China's Current Account Surplus Narrows

MAY 24, 2011   THE WALL STREET JOURNAL


BEIJING—China's first-quarter current account surplus, the broadest measure of its trade balance with the outside world, fell 18% to $29.8 billion from a year earlier, the State Administration of Foreign Exchange (SAFE) said in a statement on Tuesday.
The first-quarter current account surplus was also sharply lower than the $102.1 billion surplus in the fourth quarter. On April 1, China revised its estimate of the 2010 current account surplus to $305.4 billion, from the previous estimate of $306.2 billion.
The current account surplus includes certain payments, such as interest payments on bonds and other investments, that aren't included in the trade surplus. It is the preferred tool among economists for measuring a country's total trade balance.
The narrowing of the current account surplus in the first quarter may alleviate concerns over China's external imbalances. Although China recorded a trade deficit of $1.02 billion in the first-quarter, its first quarterly deficit in seven years, economists expect it will soon return to posting monthly trade surpluses and have a significant trade surplus for the full year.
The capital and financial account surplus—a measure of net capital inflows—was $111.4 billion in the first quarter, up from $61.2 billion a year earlier, but down from $118.9 billion in the fourth quarter.
Economists say that while China's "twin surpluses" in the current account and capital account, an indication of total money inflows into the economy, were narrower in the first quarter, they still put pressure on the country to allow faster yuan appreciation to slow the influx of funds.

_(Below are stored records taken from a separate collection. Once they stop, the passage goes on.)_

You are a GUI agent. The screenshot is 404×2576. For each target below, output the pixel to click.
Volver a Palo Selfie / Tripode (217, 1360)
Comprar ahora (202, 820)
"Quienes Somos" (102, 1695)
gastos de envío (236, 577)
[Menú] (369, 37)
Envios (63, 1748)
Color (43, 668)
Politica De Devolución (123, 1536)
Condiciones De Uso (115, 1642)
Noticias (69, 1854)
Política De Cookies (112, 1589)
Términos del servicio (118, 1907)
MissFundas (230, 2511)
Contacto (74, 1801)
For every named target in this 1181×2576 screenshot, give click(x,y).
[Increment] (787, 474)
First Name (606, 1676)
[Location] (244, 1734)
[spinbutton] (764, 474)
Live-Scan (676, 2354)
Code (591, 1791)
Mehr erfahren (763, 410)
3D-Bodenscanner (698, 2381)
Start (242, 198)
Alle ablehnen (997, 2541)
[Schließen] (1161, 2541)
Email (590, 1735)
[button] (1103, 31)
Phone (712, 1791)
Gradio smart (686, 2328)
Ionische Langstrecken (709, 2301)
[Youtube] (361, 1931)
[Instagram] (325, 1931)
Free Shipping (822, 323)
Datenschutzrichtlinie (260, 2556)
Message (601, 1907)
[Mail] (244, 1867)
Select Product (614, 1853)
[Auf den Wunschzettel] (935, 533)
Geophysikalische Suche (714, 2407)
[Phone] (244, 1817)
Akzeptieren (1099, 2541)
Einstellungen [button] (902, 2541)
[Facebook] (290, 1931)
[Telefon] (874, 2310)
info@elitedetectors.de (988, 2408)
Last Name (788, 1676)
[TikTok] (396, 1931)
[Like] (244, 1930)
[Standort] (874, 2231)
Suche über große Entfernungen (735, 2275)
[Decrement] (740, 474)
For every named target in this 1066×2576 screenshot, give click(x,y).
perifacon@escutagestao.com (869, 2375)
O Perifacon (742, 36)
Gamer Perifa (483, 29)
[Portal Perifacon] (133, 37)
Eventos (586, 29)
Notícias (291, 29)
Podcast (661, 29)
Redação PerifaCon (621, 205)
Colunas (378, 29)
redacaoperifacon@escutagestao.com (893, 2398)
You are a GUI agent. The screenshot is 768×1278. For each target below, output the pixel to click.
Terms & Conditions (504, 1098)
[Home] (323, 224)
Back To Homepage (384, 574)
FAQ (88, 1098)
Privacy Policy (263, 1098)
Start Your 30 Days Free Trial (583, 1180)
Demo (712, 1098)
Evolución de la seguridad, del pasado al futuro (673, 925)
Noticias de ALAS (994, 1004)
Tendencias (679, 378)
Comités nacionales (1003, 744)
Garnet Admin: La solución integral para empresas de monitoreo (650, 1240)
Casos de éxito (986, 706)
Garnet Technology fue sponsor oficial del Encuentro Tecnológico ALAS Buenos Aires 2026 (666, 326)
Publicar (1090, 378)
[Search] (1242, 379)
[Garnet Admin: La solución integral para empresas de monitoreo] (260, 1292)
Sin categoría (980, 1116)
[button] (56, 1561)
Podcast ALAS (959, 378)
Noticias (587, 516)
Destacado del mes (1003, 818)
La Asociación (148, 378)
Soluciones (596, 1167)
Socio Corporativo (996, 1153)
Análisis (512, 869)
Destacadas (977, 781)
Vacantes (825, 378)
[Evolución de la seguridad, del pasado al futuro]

The addition to money supply also increases inflation pressures in the domestic economy.
China acquired $138.0 billion of foreign-exchange reserves in the first quarter, excluding the effects of changes in exchange rates and asset prices, SAFE said.
Earlier data released by the People's Bank of China, which does include the effects of exchange-rate and asset price changes, showed that the country's foreign-exchange reserves rose by $197.4 billion in the first quarter.
The data are preliminary and subject to revision.